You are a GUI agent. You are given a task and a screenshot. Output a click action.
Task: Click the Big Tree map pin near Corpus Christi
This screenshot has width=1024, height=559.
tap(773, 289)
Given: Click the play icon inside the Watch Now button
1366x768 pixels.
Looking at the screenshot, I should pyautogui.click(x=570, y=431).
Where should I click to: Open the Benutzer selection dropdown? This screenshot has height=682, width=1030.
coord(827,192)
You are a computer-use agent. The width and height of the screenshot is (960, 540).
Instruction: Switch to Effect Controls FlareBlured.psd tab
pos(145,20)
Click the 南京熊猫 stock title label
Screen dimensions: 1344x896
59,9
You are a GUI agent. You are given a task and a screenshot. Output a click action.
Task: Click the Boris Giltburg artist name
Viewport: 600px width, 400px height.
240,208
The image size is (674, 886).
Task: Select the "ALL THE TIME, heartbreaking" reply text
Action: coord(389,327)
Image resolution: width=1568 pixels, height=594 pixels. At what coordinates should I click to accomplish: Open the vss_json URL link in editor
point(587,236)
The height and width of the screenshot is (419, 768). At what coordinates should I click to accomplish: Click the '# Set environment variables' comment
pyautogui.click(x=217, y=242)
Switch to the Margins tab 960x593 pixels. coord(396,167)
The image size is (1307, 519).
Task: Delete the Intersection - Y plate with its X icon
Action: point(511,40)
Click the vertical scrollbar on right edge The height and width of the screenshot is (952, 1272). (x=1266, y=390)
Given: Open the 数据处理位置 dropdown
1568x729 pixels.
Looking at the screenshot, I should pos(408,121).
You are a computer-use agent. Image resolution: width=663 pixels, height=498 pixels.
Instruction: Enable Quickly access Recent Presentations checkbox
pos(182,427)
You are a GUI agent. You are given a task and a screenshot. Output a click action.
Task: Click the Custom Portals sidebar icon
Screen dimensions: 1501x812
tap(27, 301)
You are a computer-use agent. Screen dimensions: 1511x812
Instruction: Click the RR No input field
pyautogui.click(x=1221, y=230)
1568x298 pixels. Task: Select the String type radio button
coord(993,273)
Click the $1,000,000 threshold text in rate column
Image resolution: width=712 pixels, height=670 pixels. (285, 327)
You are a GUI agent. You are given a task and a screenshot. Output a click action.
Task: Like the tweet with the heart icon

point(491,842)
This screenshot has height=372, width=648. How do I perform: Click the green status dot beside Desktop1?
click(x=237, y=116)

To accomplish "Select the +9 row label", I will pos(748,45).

──────────────────────────────

# What the task requires:
Repeat all of the lines above, substituting "UI assistant" for every "GUI agent" and leaving everything else as it is.

# Complete answer:
You are a UI assistant. You are given a task and a screenshot. Output a click action.
Task: Click the Big Tree map pin near Corpus Christi
This screenshot has width=1024, height=559.
tap(773, 289)
Given: Click the play icon inside the Watch Now button
1366x768 pixels.
Looking at the screenshot, I should pyautogui.click(x=570, y=431).
Where should I click to: Open the Benutzer selection dropdown? This screenshot has height=682, width=1030.
coord(827,192)
You are a computer-use agent. The width and height of the screenshot is (960, 540).
Instruction: Switch to Effect Controls FlareBlured.psd tab
pos(145,20)
Click the 南京熊猫 stock title label
Screen dimensions: 1344x896
59,9
You are a UI assistant. You are given a task and a screenshot. Output a click action.
Task: Click the Boris Giltburg artist name
Viewport: 600px width, 400px height.
240,208
The image size is (674, 886).
Task: Select the "ALL THE TIME, heartbreaking" reply text
Action: coord(389,327)
Image resolution: width=1568 pixels, height=594 pixels. At what coordinates should I click to accomplish: Open the vss_json URL link in editor
point(587,236)
The height and width of the screenshot is (419, 768). At what coordinates should I click to accomplish: Click the '# Set environment variables' comment
pyautogui.click(x=217, y=242)
Switch to the Margins tab 960x593 pixels. coord(396,167)
The image size is (1307, 519).
Task: Delete the Intersection - Y plate with its X icon
Action: point(511,40)
Click the vertical scrollbar on right edge The height and width of the screenshot is (952, 1272). (x=1266, y=390)
Given: Open the 数据处理位置 dropdown
1568x729 pixels.
Looking at the screenshot, I should pos(408,121).
You are a computer-use agent. Image resolution: width=663 pixels, height=498 pixels.
Instruction: Enable Quickly access Recent Presentations checkbox
pos(182,427)
You are a UI assistant. You are given a task and a screenshot. Output a click action.
Task: Click the Custom Portals sidebar icon
Screen dimensions: 1501x812
tap(27, 301)
You are a computer-use agent. Screen dimensions: 1511x812
Instruction: Click the RR No input field
pyautogui.click(x=1221, y=230)
1568x298 pixels. Task: Select the String type radio button
coord(993,273)
Click the $1,000,000 threshold text in rate column
Image resolution: width=712 pixels, height=670 pixels. (285, 327)
You are a UI assistant. You are given a task and a screenshot. Output a click action.
Task: Like the tweet with the heart icon

point(491,842)
This screenshot has height=372, width=648. How do I perform: Click the green status dot beside Desktop1?
click(x=237, y=116)

To accomplish "Select the +9 row label", I will pos(748,45).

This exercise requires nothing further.